GIVEN TASK:
Transcribe all of the rows below word for word, keeping each line unchanged.

----- EXCERPTED DATA -----

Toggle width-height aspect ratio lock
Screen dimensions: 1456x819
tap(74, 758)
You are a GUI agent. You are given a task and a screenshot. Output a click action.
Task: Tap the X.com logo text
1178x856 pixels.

-----

SOLUTION FOR THIS PROBLEM:
Toggle width-height aspect ratio lock
Screen dimensions: 1456x819
tap(74, 758)
You are a GUI agent. You are given a task and a screenshot. Output a click action.
Task: Tap the X.com logo text
1178x856 pixels.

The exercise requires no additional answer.